### Exercise materials
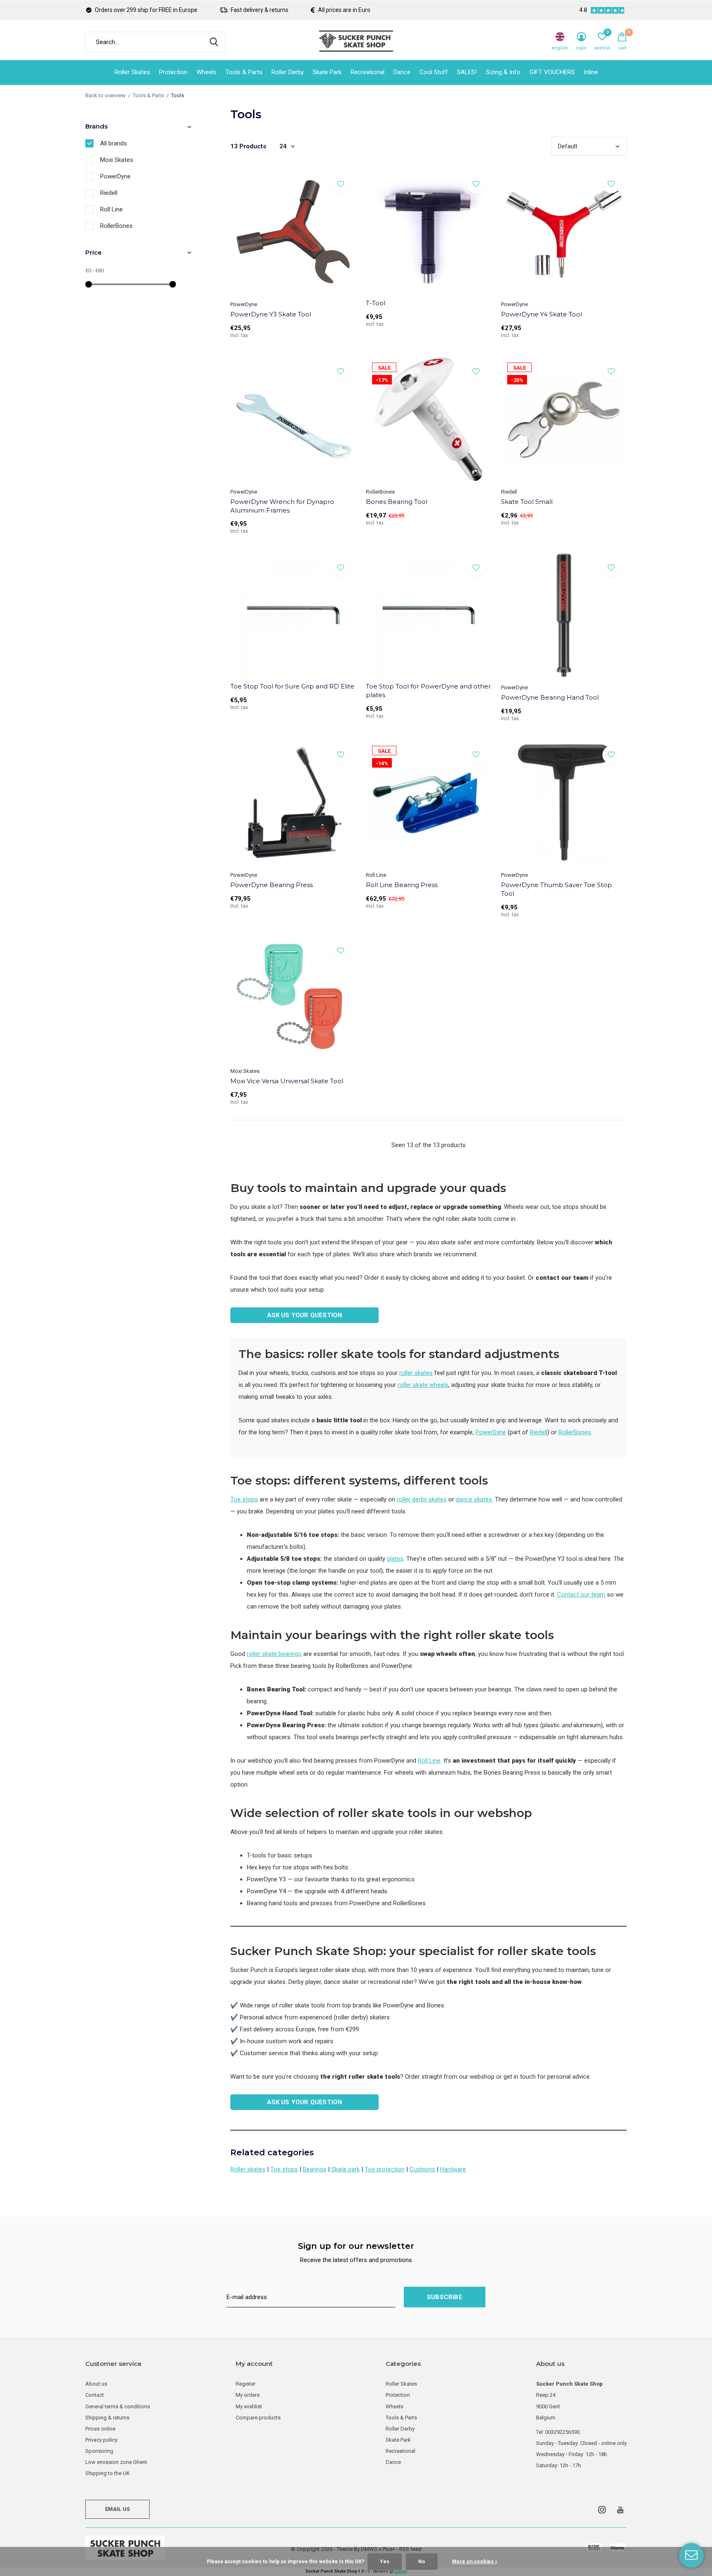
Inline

==

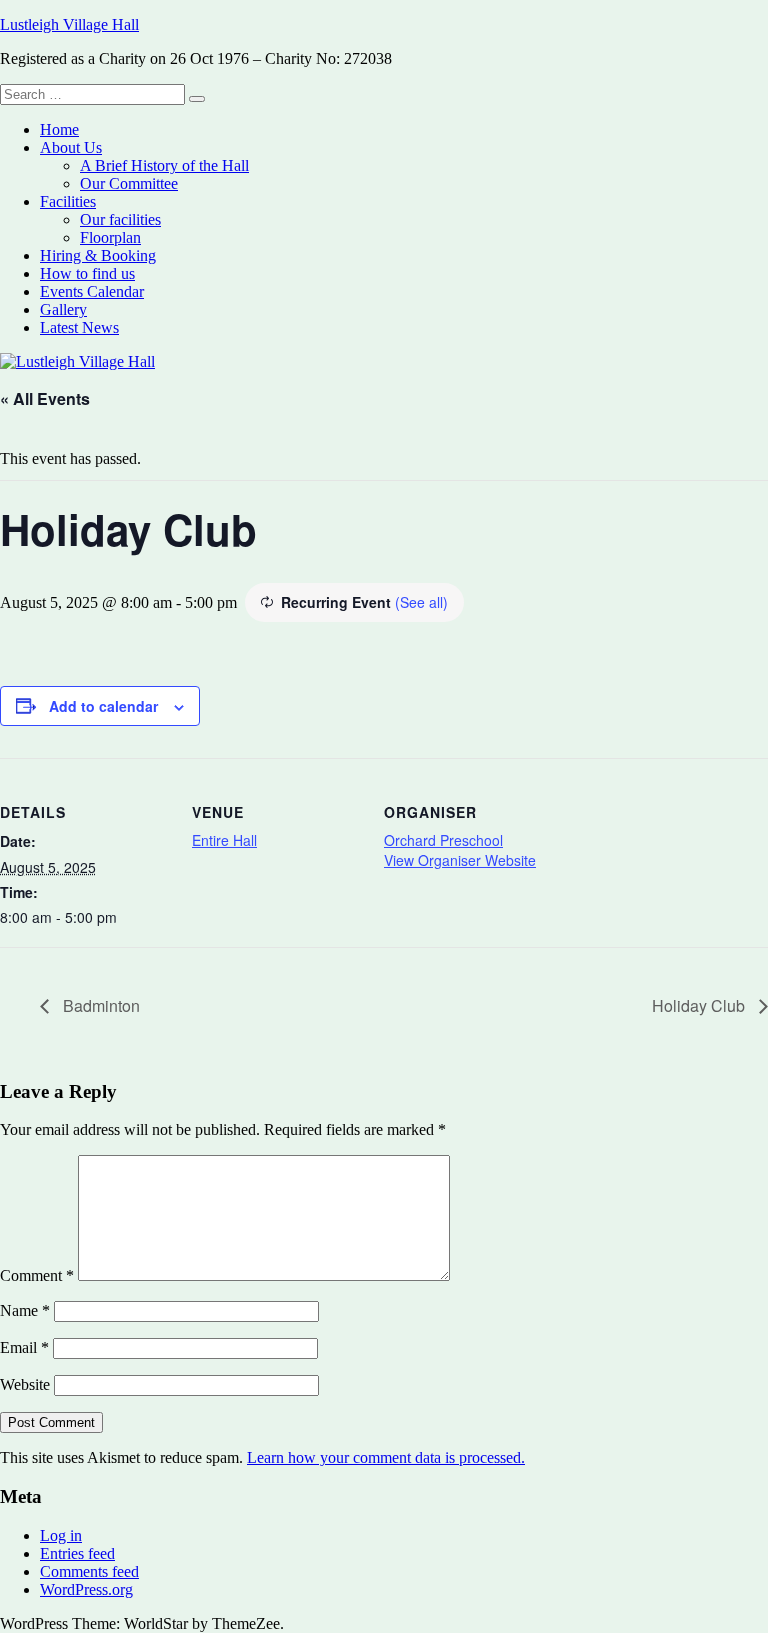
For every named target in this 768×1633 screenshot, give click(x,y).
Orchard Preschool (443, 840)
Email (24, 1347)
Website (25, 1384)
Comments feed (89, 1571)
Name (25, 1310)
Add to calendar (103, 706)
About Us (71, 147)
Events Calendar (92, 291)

### What to work on
Give an exact copy of the lines above from the line with "Orchard Preschool (443, 840)" up to and including the line with "Events Calendar (92, 291)", and leave everything else out.

### Response
Orchard Preschool (443, 840)
Email (24, 1347)
Website (25, 1384)
Comments feed (89, 1571)
Name (25, 1310)
Add to calendar (103, 706)
About Us (71, 147)
Events Calendar (92, 291)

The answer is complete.